Differential impacts of moderate versus low-dose progestogens within combined regimens lack robust evidence, with low or very low certainty results and insufficient events to definitively guide clinical practice.

Endometrial Cancer Outcomes

Across included trials, events of endometrial cancer were rare. The evidence base remains underpowered for definitive conclusions on cancer risk modulation by HT regimens.

Expert Commentary

The updated synthesis places particular emphasis on the protective role of progestogens when combined with estrogen. Continuous combined therapy appears most favorable for minimizing hyperplasia, fitting current guideline recommendations in women with an intact uterus. In contrast, unopposed estrogen—whether short term or long term—carries substantial risk for proliferative endometrial changes, underlining its unsuitability outside specialized indications.

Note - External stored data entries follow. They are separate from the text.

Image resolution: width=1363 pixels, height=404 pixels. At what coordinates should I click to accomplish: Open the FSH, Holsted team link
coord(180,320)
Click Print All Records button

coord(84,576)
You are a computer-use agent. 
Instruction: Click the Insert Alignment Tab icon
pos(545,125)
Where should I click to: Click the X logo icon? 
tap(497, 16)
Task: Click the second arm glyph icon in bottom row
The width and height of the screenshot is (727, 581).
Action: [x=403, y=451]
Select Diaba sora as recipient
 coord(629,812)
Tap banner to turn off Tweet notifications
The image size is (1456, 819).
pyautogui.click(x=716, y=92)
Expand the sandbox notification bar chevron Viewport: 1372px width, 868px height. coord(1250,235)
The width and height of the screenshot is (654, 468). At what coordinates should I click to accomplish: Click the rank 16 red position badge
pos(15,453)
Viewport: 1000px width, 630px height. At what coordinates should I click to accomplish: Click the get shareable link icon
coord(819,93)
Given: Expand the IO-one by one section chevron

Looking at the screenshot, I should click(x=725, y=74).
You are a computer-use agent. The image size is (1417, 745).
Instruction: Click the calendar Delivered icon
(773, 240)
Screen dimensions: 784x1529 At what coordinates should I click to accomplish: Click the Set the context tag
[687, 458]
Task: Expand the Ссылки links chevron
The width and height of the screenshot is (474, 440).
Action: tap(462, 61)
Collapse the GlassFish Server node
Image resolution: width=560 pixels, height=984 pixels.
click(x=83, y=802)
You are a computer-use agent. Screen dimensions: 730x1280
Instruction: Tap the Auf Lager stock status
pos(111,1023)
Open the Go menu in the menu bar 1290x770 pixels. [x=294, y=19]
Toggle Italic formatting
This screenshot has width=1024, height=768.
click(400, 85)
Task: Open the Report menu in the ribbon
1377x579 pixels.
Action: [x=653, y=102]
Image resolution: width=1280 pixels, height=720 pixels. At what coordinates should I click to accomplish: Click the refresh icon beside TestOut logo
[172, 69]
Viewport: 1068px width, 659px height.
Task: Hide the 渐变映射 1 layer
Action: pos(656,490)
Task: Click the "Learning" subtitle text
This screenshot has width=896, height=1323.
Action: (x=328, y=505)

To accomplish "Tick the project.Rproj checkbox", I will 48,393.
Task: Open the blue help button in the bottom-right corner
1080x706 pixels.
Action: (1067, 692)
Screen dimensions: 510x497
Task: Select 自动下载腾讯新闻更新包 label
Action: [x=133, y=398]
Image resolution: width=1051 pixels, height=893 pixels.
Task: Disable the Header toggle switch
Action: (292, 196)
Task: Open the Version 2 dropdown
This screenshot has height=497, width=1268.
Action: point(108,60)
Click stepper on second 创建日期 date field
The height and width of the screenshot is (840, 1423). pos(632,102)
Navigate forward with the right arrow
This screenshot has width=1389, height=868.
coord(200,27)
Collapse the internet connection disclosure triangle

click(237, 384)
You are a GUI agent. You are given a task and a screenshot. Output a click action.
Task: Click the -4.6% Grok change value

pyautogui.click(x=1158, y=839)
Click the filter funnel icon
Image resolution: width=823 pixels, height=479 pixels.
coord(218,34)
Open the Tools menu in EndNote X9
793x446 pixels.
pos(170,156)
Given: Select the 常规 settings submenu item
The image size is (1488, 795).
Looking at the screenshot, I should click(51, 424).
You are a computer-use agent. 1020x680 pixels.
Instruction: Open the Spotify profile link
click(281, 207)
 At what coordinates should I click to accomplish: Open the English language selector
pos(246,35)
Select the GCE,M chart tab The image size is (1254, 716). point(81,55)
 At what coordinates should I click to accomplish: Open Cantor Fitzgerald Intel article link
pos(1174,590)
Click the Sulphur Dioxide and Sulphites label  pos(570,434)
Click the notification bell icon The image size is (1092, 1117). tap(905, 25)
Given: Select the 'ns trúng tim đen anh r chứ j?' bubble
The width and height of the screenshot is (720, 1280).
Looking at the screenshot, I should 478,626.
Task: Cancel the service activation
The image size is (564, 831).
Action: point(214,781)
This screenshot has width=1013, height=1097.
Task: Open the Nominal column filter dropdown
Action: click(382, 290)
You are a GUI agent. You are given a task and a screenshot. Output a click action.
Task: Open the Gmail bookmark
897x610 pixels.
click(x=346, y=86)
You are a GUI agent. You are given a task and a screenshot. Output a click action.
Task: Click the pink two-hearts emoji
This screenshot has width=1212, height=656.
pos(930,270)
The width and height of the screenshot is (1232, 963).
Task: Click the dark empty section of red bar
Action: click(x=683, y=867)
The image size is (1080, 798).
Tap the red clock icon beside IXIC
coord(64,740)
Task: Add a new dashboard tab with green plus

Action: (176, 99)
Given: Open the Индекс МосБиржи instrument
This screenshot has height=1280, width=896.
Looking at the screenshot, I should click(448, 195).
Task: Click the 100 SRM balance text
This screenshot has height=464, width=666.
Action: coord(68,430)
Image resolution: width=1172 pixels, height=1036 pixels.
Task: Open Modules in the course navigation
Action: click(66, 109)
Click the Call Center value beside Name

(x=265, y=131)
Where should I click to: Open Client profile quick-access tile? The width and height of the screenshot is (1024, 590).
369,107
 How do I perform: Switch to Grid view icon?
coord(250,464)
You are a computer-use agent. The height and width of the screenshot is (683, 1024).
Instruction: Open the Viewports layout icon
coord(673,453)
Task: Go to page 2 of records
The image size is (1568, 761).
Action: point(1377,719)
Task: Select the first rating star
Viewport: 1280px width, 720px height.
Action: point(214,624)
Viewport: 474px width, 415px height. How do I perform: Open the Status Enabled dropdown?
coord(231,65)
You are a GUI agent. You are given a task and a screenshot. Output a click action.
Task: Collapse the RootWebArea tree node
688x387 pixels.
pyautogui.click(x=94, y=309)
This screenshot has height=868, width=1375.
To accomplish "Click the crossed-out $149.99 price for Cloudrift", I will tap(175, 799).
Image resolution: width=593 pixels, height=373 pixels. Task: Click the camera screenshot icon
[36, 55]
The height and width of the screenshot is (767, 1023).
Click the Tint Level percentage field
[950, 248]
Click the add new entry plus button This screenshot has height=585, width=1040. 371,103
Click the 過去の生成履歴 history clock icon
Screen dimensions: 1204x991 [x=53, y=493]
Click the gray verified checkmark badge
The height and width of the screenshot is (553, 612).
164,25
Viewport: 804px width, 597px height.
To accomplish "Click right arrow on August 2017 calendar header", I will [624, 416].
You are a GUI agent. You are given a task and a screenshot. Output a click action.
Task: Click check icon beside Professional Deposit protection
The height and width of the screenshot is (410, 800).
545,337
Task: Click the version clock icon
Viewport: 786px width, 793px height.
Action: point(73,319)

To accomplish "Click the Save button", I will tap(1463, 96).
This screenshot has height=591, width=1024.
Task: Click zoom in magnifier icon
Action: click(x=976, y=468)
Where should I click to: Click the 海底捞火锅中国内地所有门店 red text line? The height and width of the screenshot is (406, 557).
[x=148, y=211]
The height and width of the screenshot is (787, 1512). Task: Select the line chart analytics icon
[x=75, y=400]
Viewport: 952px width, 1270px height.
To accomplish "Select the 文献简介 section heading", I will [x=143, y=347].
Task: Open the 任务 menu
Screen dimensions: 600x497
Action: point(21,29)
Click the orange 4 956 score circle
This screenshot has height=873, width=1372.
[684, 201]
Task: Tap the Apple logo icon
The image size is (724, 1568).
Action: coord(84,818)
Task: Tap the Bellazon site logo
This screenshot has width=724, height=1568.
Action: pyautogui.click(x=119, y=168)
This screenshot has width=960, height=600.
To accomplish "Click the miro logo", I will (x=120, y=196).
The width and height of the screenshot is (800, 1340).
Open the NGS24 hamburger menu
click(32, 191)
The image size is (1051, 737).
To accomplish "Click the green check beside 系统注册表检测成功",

Sequential combined therapy’s modest risk elevation may reflect periods of unopposed estrogen exposure inherent to its regimen design. Progestogen dose comparisons, a clinically pertinent aspect, remain poorly supported by evidence, signaling an area for targeted research.

Conclusion

For endometrial safety in postmenopausal hormone therapy, continuous combined estrogen–progestogen regimens offer superior short-term protection against hyperplasia compared with unopposed estrogen or placebo. Sequential combined regimens may raise short-term risk but can still mitigate dangers versus unopposed estrogen. Current evidence cannot elucidate long-term cancer risk differences due to limited event rates and follow-up duration. Clinical decision-making should continue to weigh symptom control benefits against endometrial safety, with careful consideration of regimen composition, duration, and progestogen dosage.

Funding and Registration

The review received no dedicated funding. Registered under original DOI 10.1002/14651858.CD000402 in 1999, with subsequent updates including July 2024 search cutoff.

References

Kim D, Jordan V, Casciola F, Ferguson M, Humphries A, Bofill Rodriguez M, Wise MR. Hormone therapy in postmenopausal women and risk of endometrial hyperplasia or endometrial cancer. Cochrane Database Syst Rev. 2025 Oct 23;10(10):CD000402. doi: 10.1002/14651858.CD000402.pub5. PMID: 41128095; PMCID: PMC12548017.